Voici un exercice tout simple, issu du super livre Ancré de Deb DANA, qui vous permettra de prendre conscience des sensations corporelles que le stress peut engendrer.

  1. Mettez-vous debout
  2. Basculez sur votre pied droit de façon à poser presque tout votre poids et pensez à une situation où vous vous êtes senti particulièrement stressé.e ou en colère. Cela peut être un événement récent ou quelque chose qui s’est produit il y a longtemps.
  3. Ressentez les tensions dans votre corps. Prenez le temps de faire le tour, de la tête aux pieds.
  4. Basculez sur votre pied gauche en pensant cette fois à une situation où vous vous êtes senti serein ou sereine.
  5. À nouveau ressentez ce qui se passe dans votre corps, la manière dont les tensions, la respiration change. Là encore prenez votre temps.

Pratiquez plusieurs fois ces bascules entre les pieds en essayant d’affiner votre perception sur la façon dont les tensions apparaissent et disparaissent.

Alors c’est forcément à cause du stress ?

Comme vous avez pu le lire dans l’article Pourquoi parler de stress en ostéo ?, la liste des effets du stress sur le corps est longue comme le bras. Du coup la tentation de lui mettre tous les symptômes étranges sur le dos est grande. Cependant, avant de se lancer dans la Quête du Stress, il ne faudra pas négliger d’autres causes qui peuvent être plus compliquées à trouver : déséquilibre postural, endométriose, tensions neurales, anomalies anatomiques rares engendrant des syndromes compliqués (Dunbar, Willkie, etc…)…

Certaines de ces causes peuvent être travaillées en ostéopathie par des techniques sur les nerfs ou sur les fascias par exemple. D’autres seront mieux prises en charges par les podologues et kinésithérapeutes.

Pour les symptômes plus compliqués ne répondant pas aux techniques manuelles, l’avis d’un spécialiste en médecine interne (ou interniste) peut être demandé par votre médecin généraliste. D’après Wikipédia, la médecine interne est la spécialité des démarches diagnostiques difficiles et de la prise en charge des adultes souffrant de polypathologies ou de maladies générales. C’est le Docteur House français.

Conclusion

Vous savez désormais que le stress peut souvent passer inaperçu, influencé par des mécanismes inconscients et des expériences précoces. La neuroception, en particulier, joue un rôle crucial dans notre perception du risque environnemental, bien au-delà de notre conscience immédiate.
En prenant le temps de pratiquer des exercices simples comme celui proposé ci-dessus, vous pourrez commencer à mieux identifier les signaux de stress dans votre corps.
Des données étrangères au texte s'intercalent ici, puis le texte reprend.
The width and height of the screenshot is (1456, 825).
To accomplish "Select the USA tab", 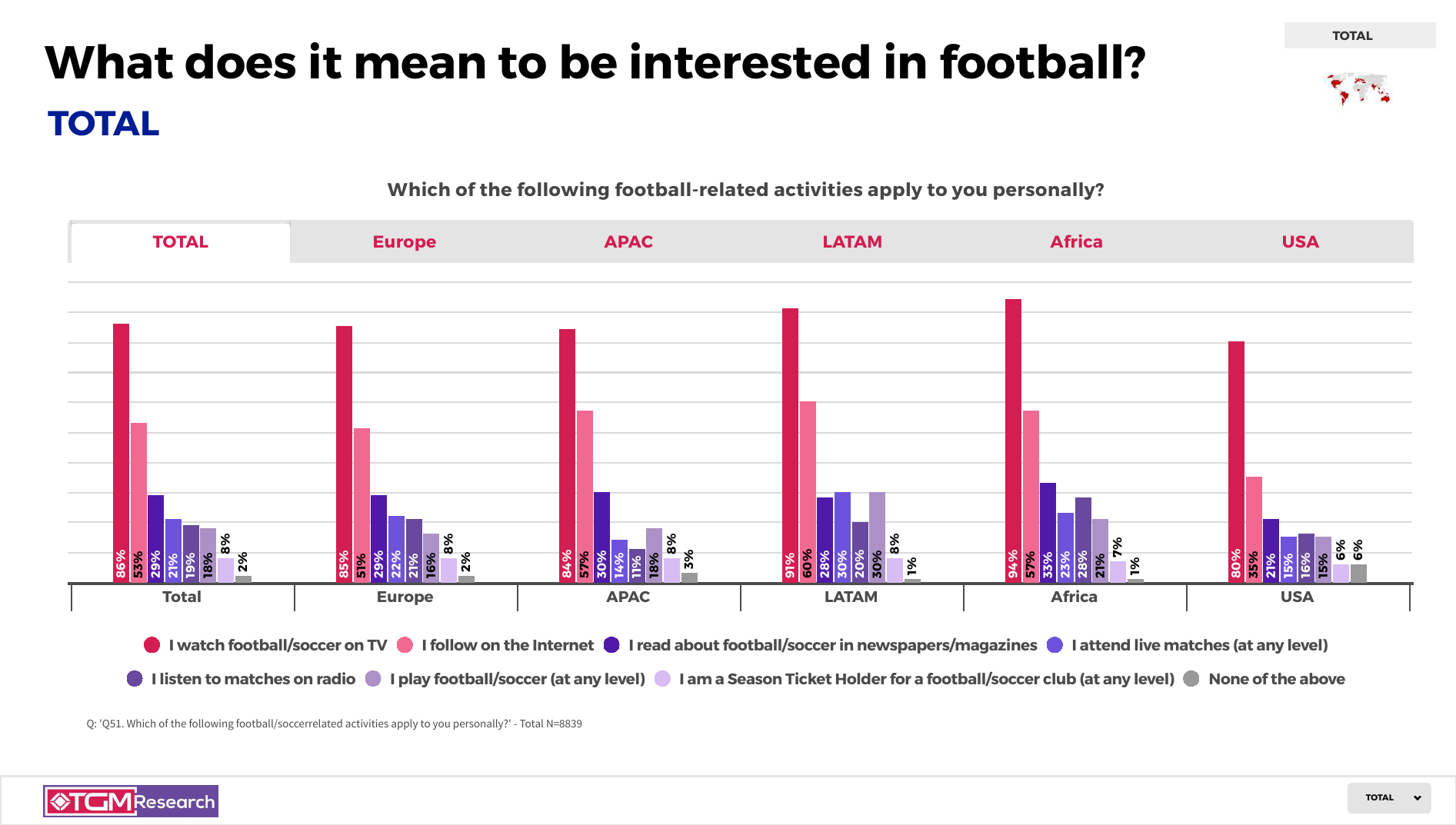I will [x=1300, y=241].
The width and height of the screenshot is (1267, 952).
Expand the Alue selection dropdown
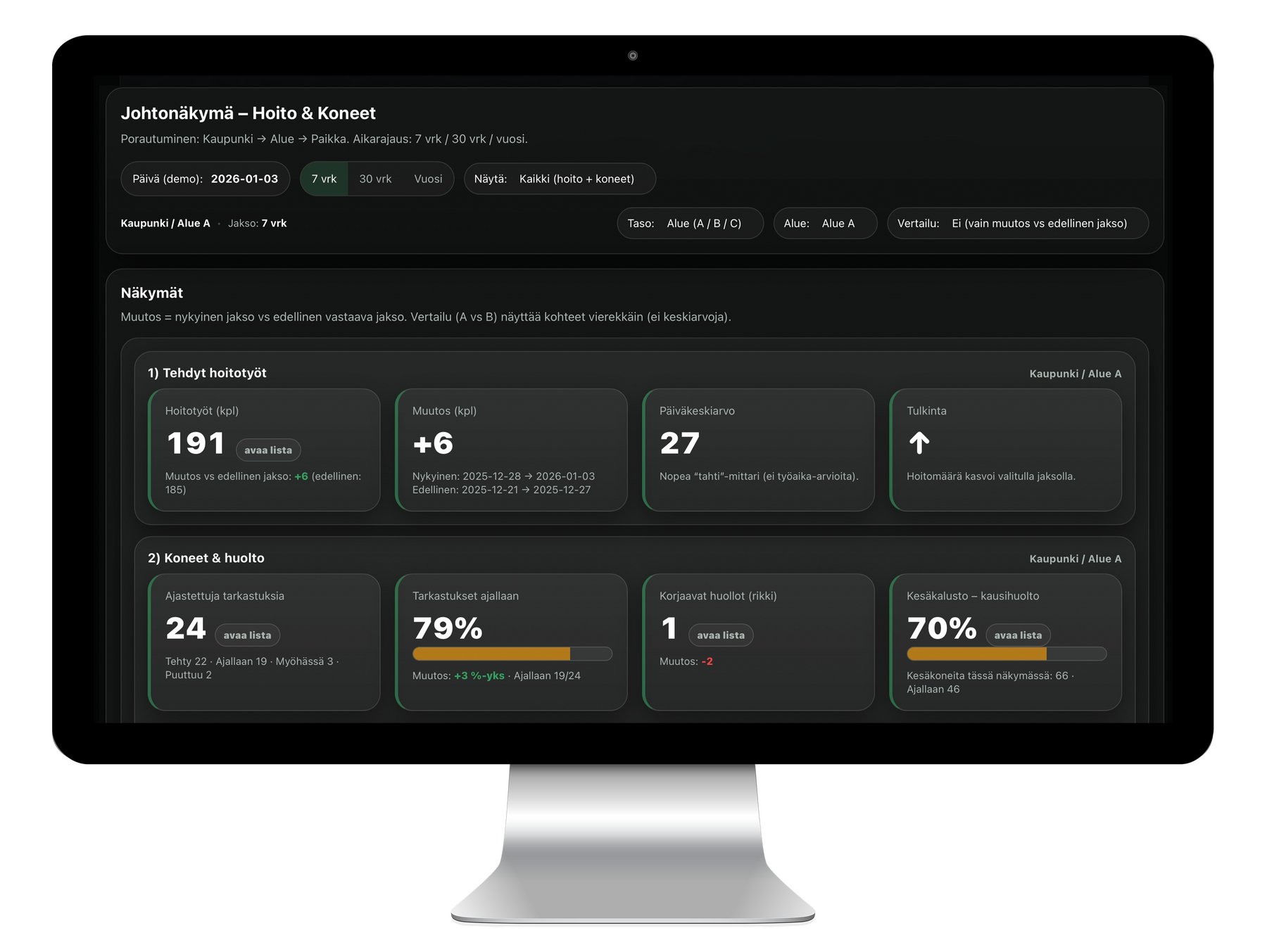(825, 223)
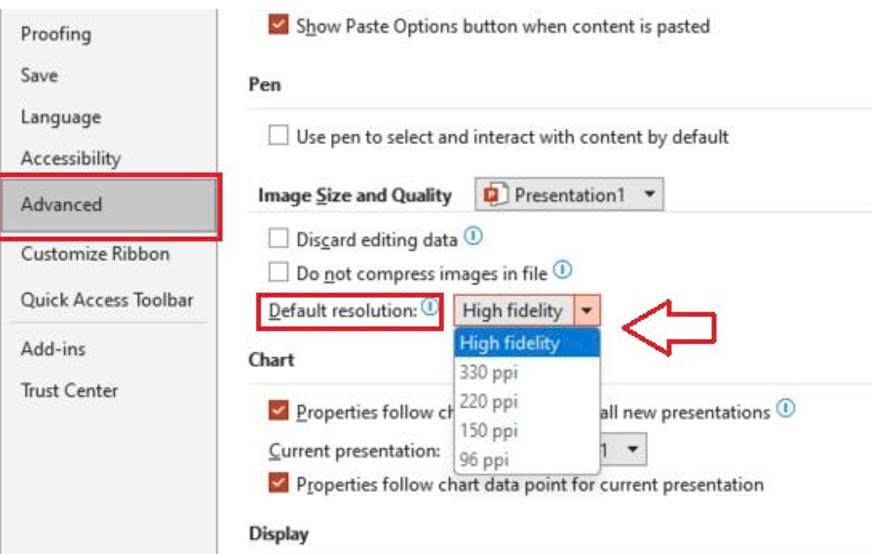Click info icon after all new presentations

[x=786, y=408]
Cependant, il est tout aussi important de ne pas attribuer tous vos symptômes au stress sans explorer d’autres causes potentielles. Une approche holistique, incluant des consultations avec des professionnels de santé variés, peut vous aider à obtenir un diagnostic précis et un traitement adapté. N’hésitez pas à consulter des spécialistes en ostéopathie, kinésithérapie, ou médecine interne pour aborder vos symptômes sous différents angles et trouver des solutions efficaces.

Et après ?

Comme vous avez pu le lire dans l’article Ce n’est pas le stress qui vous stress, il ne s’agit pas de diminuer sa réaction face à un évènement stressant mais plutôt d’augmenter sa perception de sécurité dans les moments difficiles.

Et pour cela, la pratique la plus simple et pourtant très efficace va être de… respirer ! Eh oui la respiration, pratiquée en conscience quelques minutes par jour, va permettre de faire diminuer le stress.

Sources

  1. Porges SW. The polyvagal perspective. Biol Psychol. 2007 Feb;74(2):116-43. doi: 10.1016/j.biopsycho.2006.06.009. Epub 2006 Oct 16. PMID: 17049418; PMCID: PMC1868418.

  2. Winston R, Chicot R. The importance of early bonding on the long-term mental health and resilience of children. London J Prim Care (Abingdon). 2016 Feb 24;8(1):12-14. doi: 10.1080/17571472.2015.1133012. PMID: 28250823; PMCID: PMC5330336.